(Task statement): Copy the listing below word for word, starting at its first line and ending at the line that contains "x-tick-label-6: 00Z is", both included.

Saved entries
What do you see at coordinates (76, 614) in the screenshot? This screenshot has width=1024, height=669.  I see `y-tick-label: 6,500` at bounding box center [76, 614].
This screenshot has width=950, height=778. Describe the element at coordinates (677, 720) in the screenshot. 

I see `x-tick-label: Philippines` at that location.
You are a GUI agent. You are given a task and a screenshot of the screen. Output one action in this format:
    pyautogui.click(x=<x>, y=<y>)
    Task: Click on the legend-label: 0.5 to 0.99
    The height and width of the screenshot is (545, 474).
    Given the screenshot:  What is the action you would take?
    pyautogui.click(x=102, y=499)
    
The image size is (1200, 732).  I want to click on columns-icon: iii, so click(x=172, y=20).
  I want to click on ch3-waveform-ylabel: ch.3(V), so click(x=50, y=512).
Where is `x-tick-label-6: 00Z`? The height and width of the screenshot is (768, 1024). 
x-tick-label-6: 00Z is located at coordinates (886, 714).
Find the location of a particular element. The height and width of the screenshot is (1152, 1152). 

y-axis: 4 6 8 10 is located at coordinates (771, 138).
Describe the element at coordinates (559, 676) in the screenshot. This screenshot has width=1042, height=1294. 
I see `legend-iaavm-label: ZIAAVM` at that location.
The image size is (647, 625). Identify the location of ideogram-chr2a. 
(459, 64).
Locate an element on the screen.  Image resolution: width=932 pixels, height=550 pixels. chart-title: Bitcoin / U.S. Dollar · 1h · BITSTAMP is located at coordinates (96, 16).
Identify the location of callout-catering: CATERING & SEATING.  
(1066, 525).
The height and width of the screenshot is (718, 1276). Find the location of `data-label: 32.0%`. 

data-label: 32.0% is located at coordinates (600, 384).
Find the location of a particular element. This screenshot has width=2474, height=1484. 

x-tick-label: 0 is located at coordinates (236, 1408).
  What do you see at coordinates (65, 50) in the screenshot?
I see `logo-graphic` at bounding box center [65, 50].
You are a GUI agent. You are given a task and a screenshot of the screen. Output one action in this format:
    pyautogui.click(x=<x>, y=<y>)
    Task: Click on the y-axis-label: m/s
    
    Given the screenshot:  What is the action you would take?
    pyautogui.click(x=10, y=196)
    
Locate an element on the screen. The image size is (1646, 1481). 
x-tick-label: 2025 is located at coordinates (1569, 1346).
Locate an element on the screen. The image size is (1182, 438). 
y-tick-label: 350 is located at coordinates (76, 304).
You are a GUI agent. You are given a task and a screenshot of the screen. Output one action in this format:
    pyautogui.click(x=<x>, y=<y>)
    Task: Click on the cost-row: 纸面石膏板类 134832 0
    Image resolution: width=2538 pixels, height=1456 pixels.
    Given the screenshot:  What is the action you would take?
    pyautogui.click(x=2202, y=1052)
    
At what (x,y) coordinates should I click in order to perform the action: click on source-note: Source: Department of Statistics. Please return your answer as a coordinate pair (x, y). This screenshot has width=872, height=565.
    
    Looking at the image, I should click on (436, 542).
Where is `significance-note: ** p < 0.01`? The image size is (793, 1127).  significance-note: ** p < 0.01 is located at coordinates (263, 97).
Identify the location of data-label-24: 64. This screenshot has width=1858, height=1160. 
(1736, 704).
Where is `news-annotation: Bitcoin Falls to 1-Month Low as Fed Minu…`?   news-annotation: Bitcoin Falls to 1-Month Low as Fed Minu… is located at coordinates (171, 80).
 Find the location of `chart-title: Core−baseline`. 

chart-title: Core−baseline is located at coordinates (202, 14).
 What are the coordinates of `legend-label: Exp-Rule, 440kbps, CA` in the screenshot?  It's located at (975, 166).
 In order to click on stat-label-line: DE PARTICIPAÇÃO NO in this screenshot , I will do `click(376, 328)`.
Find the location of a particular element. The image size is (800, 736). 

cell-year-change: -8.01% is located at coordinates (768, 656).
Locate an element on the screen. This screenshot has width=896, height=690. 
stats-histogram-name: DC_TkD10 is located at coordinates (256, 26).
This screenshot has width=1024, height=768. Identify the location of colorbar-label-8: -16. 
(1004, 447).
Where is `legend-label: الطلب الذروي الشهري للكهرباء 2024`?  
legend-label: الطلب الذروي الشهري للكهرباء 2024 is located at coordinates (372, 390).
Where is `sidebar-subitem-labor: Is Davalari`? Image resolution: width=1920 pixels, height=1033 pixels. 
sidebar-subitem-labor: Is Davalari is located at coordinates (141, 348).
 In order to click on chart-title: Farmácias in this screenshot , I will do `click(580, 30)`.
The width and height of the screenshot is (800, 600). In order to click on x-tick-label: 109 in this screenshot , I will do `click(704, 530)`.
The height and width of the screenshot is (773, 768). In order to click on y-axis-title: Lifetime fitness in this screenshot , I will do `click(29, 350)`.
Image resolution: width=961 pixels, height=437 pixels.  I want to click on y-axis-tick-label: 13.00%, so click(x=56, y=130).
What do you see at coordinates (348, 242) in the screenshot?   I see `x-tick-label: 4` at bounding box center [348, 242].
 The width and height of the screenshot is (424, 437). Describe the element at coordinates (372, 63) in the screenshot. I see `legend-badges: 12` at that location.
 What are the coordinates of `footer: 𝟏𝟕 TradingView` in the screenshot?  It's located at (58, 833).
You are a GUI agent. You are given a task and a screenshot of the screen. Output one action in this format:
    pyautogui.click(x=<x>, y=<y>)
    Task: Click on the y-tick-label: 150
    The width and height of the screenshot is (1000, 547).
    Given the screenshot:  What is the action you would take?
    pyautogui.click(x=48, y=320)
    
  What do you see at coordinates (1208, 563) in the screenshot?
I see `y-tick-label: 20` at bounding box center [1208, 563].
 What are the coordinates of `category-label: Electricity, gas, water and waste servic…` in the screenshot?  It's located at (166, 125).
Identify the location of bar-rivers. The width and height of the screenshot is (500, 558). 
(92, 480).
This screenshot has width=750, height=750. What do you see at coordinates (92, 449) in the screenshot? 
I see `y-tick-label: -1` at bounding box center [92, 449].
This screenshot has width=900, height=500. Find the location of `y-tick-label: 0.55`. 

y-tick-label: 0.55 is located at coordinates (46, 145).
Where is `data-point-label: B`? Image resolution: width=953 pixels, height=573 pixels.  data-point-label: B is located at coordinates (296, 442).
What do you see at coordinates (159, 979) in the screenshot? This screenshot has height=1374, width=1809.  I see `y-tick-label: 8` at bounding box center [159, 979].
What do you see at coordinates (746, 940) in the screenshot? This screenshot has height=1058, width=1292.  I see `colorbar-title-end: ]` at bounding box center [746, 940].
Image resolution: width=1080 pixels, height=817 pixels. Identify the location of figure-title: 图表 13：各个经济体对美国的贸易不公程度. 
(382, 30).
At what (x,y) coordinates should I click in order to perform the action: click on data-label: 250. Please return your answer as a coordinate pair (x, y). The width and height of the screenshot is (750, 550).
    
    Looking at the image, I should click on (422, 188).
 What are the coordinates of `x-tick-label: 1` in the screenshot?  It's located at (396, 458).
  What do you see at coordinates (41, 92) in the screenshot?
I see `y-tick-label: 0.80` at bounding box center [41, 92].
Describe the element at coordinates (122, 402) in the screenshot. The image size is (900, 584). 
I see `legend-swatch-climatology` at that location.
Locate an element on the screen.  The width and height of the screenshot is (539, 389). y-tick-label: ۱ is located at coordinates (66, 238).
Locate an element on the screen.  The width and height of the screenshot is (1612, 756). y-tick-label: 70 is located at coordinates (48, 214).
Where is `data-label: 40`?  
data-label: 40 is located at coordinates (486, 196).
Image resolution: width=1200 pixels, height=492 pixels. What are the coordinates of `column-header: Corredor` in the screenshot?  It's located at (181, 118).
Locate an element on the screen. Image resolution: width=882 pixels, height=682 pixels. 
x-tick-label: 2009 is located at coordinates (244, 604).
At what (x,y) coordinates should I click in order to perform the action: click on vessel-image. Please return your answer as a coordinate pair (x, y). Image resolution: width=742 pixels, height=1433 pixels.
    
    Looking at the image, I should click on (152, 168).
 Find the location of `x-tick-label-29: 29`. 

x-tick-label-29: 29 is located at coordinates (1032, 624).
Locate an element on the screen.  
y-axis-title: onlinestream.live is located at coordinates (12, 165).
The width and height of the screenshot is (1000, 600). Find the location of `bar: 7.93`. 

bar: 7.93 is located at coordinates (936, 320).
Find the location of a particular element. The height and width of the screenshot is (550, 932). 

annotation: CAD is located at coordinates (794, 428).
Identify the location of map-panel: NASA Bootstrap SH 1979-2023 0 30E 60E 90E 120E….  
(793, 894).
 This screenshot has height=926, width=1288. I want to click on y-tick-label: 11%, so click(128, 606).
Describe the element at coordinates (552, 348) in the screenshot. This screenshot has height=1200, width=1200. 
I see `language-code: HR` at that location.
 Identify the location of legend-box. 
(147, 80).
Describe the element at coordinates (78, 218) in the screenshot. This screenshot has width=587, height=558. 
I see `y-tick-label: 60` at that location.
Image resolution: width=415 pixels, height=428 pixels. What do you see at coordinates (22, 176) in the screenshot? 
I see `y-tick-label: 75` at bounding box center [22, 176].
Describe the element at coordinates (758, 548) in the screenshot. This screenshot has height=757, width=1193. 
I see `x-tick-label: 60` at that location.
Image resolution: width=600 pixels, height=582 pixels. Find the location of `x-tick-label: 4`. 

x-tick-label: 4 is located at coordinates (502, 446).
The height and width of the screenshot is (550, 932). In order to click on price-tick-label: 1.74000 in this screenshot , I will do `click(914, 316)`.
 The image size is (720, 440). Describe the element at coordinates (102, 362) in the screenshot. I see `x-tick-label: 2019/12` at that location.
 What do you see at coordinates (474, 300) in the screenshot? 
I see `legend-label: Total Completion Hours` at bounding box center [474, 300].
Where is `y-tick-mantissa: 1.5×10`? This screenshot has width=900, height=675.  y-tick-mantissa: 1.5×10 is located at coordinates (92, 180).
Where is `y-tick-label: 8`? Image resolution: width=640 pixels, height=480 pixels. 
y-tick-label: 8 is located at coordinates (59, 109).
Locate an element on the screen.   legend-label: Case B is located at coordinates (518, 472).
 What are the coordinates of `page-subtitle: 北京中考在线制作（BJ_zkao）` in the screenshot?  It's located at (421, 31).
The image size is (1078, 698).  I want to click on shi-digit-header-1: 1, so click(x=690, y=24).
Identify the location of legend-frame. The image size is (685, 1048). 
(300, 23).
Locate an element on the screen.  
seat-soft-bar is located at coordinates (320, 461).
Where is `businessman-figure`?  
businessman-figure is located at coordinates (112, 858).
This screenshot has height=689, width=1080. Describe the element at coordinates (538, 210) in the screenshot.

(Output below):
What do you see at coordinates (76, 614) in the screenshot? This screenshot has width=1024, height=669.  I see `y-tick-label: 6,500` at bounding box center [76, 614].
This screenshot has width=950, height=778. Describe the element at coordinates (677, 720) in the screenshot. 

I see `x-tick-label: Philippines` at that location.
You are a GUI agent. You are given a task and a screenshot of the screen. Output one action in this format:
    pyautogui.click(x=<x>, y=<y>)
    Task: Click on the legend-label: 0.5 to 0.99
    The height and width of the screenshot is (545, 474).
    Given the screenshot:  What is the action you would take?
    pyautogui.click(x=102, y=499)
    
The image size is (1200, 732).  I want to click on columns-icon: iii, so click(x=172, y=20).
  I want to click on ch3-waveform-ylabel: ch.3(V), so click(x=50, y=512).
Where is `x-tick-label-6: 00Z`? The height and width of the screenshot is (768, 1024). 
x-tick-label-6: 00Z is located at coordinates (886, 714).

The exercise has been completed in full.